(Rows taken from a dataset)
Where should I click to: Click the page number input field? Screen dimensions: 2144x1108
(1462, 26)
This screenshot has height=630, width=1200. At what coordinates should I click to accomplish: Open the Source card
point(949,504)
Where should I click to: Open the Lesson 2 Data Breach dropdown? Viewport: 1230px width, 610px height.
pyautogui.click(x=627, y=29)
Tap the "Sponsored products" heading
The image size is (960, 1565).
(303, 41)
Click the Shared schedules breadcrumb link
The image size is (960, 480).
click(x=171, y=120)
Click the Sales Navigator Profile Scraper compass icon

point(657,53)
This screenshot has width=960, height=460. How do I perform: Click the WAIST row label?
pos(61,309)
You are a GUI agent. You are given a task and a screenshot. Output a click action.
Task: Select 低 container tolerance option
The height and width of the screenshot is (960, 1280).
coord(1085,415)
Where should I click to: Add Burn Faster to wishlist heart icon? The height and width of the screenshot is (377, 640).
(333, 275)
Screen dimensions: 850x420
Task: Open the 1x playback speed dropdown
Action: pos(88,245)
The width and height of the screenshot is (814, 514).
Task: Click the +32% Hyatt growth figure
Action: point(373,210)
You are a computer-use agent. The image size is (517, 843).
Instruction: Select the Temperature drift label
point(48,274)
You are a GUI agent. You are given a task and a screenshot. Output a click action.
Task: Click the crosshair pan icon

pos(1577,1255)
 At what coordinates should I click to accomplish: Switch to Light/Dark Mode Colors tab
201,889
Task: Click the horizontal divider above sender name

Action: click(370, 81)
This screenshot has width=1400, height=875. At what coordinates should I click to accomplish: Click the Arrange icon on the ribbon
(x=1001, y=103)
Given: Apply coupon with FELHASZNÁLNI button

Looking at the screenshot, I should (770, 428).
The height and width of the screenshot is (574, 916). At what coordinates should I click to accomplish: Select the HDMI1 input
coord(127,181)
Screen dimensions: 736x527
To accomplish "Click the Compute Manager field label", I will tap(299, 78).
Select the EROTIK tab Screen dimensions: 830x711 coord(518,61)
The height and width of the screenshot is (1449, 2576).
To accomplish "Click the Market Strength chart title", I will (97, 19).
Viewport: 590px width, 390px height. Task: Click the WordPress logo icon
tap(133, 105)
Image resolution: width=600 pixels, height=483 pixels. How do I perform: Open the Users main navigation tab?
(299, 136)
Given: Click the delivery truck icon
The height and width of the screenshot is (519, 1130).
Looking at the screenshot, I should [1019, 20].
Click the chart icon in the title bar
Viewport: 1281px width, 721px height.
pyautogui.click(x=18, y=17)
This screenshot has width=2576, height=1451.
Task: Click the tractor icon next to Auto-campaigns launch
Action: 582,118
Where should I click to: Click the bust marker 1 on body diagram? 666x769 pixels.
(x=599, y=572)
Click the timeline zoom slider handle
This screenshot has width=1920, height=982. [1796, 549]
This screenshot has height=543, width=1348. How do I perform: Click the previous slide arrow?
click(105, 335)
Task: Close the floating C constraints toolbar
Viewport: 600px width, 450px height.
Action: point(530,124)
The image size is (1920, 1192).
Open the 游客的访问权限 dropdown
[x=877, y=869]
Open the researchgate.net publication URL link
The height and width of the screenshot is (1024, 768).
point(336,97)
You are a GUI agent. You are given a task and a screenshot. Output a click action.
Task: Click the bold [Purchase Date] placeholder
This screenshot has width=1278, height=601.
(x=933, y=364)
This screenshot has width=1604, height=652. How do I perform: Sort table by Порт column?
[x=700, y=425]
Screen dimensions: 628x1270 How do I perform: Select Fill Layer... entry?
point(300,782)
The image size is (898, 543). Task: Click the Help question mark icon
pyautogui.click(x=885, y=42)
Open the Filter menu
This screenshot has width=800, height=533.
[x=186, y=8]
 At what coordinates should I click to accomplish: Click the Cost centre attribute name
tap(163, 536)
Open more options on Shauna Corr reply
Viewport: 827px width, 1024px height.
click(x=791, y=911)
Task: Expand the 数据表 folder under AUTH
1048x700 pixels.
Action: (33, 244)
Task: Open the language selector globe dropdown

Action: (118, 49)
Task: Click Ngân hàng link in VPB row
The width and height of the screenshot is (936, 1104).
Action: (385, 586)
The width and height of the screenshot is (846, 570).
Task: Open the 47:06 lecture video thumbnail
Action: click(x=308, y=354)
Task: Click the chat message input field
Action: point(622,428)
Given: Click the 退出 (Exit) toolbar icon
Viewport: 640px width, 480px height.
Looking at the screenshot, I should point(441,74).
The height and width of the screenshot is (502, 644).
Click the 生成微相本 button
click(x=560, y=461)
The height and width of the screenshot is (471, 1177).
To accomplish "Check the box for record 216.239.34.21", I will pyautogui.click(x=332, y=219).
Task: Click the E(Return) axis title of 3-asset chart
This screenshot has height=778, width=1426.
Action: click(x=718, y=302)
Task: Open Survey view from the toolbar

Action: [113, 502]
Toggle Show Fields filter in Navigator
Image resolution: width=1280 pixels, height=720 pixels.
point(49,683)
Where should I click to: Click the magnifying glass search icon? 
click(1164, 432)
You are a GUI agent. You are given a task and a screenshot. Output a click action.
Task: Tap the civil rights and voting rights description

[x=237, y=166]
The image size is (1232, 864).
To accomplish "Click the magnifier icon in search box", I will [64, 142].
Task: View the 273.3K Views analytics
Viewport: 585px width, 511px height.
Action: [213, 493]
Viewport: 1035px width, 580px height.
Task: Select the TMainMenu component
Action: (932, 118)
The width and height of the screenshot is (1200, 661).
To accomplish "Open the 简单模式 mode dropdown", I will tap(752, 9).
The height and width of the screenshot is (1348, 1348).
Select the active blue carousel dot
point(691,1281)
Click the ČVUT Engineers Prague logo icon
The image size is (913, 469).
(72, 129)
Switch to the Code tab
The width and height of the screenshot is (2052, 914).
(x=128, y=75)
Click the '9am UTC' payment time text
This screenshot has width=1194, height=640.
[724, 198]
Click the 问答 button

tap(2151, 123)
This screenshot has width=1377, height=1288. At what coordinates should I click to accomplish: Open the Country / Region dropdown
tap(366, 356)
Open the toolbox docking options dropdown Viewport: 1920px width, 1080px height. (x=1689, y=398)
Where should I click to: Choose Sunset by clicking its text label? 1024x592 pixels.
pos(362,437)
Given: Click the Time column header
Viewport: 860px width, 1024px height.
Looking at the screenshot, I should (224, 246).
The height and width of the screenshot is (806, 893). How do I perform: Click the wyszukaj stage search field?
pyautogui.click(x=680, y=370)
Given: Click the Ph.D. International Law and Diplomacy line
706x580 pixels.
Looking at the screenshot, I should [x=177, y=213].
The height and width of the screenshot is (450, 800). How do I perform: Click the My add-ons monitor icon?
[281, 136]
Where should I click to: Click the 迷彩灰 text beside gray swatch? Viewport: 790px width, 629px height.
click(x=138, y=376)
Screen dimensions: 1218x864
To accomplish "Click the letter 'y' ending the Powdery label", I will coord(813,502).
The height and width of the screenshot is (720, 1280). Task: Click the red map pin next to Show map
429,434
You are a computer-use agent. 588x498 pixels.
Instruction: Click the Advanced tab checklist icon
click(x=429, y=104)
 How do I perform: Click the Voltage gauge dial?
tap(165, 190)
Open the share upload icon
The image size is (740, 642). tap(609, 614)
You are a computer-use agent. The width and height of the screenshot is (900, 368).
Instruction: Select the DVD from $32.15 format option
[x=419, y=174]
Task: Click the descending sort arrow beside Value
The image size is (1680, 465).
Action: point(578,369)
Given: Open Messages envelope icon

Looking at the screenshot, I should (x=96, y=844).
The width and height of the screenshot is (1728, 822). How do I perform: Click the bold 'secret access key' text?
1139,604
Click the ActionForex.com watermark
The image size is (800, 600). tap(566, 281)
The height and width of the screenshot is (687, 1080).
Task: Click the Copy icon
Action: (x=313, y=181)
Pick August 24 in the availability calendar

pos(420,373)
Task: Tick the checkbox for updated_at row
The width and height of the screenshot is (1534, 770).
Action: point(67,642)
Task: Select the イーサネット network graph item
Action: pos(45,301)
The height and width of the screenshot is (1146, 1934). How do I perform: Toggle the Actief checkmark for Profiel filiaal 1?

**Task details**
Find each line in the entries above that contains the word "Instruction", and copy every such line out in full.

**Problem solution**
Instruction: Select the Temperature drift label
Instruction: Click the Advanced tab checklist icon
Instruction: Select the DVD from $32.15 format option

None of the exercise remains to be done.